┌─ TEXTE FOURNI
Traité culinaire à l'usage des femmes tristes
de Héctor Abad Faciolince

critiqué par Cyclo, le 1 janvier 2015
(Bordeaux - 78 ans)


La note:  étoiles
du couple
Ce n'est pas un roman, mais une suite de petites chroniques où l'auteur veut battre en brèche l'idée du bonheur obligatoire auquel on voudrait en particulier contraindre les femmes : "mais d'où as-tu sorti qu'il est interdit d'être triste ?" écrit-il en s'adressant à une lectrice. Oui, André Gide nous le rappelle dans la phrase citée en exergue, s'il se sent heureux, c'est justement parce qu'il a "connu la tristesse". Donc la tristesse, il n'y a rien de plus normal, surtout que l'amour n'est guère durable : "le plus inoubliable est celui qui n'a jamais été".
L'auteur essaie de donner diverses recettes pour retenir les hommes, volages par tempérament ("ils croient aimer parce qu'ils désirent, mais ils sont inconstants et fuyants après que les femmes leur ont accordé ce que dans une rhétorique de snobs on désigne par l'expression « le don le plus précieux »"), sauf peut-être quand ils sont vieux (la vieillesse, a dit Borges, autre Sud-Américain, "pourrait être le temps de notre bonheur, la bête est morte ou presque, restent l'homme et l'âme").
└─
◆ CONSIGNES
**a.** Dans la critique du Traité culinaire à l'usage des femmes tristes, quel écrivain est l'auteur de la phrase citée en exergue ?
**b.** Écrivez la suite de la critique du Traité culinaire à l'usage des femmes tristes, à partir de la dernière phrase du texte fourni.
┌─ DONNÉES EXTRAITES
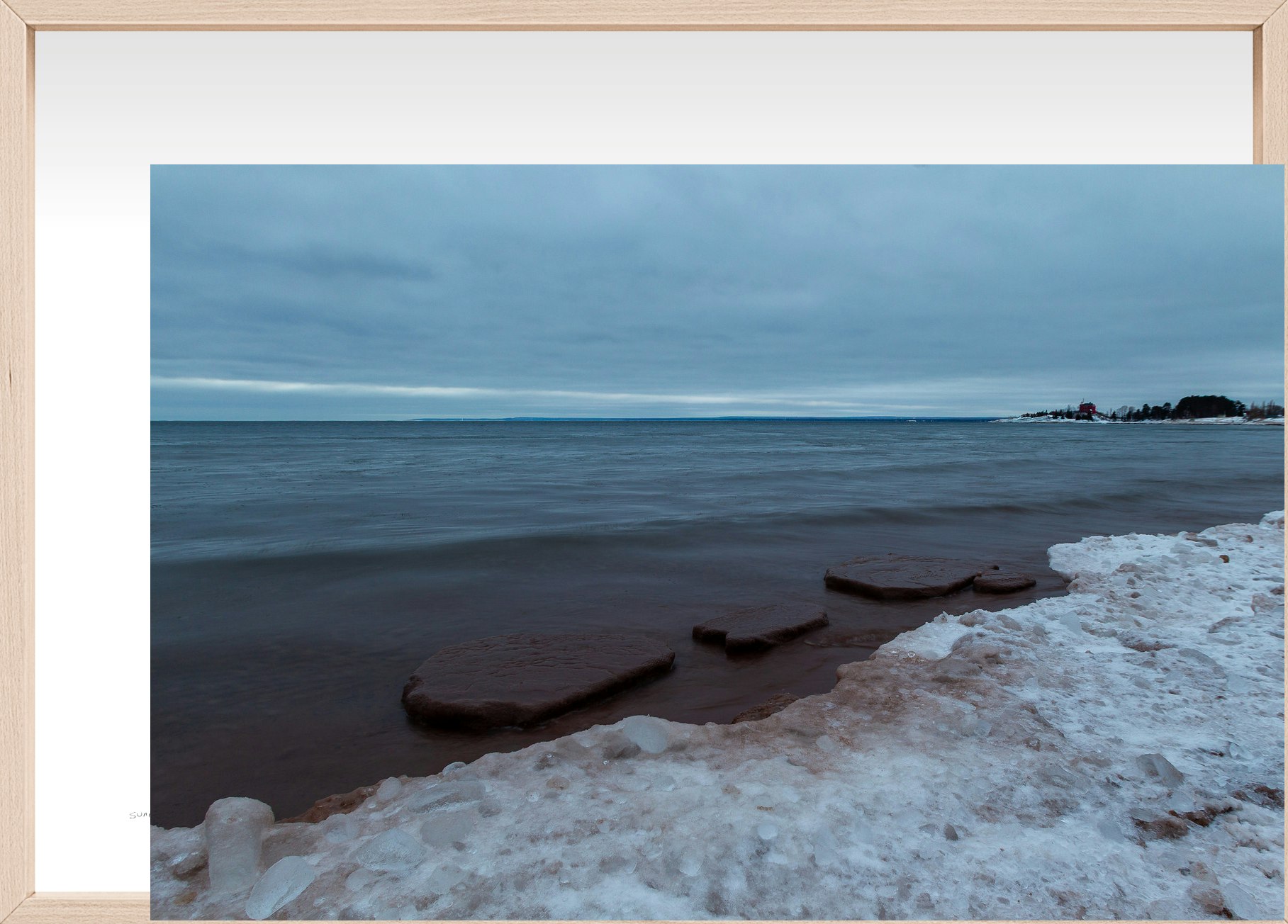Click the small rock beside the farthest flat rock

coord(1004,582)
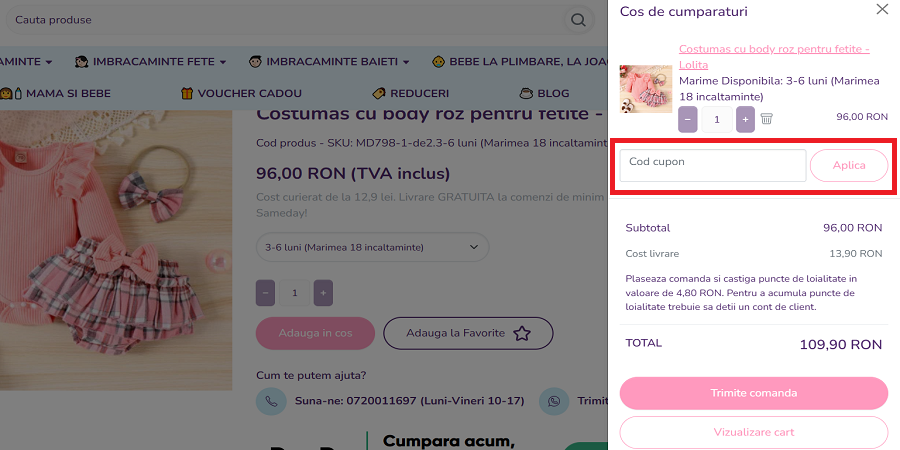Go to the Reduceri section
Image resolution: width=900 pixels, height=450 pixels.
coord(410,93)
└─
◆ RÉPONSES DANS L'ORDRE
**a.** André Gide.

**b.**
Parfois ce sont des recettes culinaires, dont une hilarante à base de mammouth. Mais aussi des recettes de bon sens : "Être fidèle à notre compagnon jusque dans nos pensées les plus cachées est non seulement improbable, mais surtout peu recommandable. La santé mentale a besoin d'interstices d'infidélité, d'une soupape de sûreté qui allège le poids trop intense de la vie commune". Et, ma foi, si la femme a succombé à la tentation, surtout qu'elle ne dise rien : "L'homme, comme toi, préfère ignorer une aventure qui n'a été que de passage. Ne le torture pas avec une sincérité et une franchise sans utilité". Bien observé, me semble-t-il. Et ne pas avoir peur de la solitude : d'ailleurs les hommes n'ont-ils pas trouvé dans le travail la cachette idéale pour vivre "sur un rythme plus humain et plus décent. C'est leur façon de pouvoir être seuls sans avoir à dire qu'ils veulent être seuls."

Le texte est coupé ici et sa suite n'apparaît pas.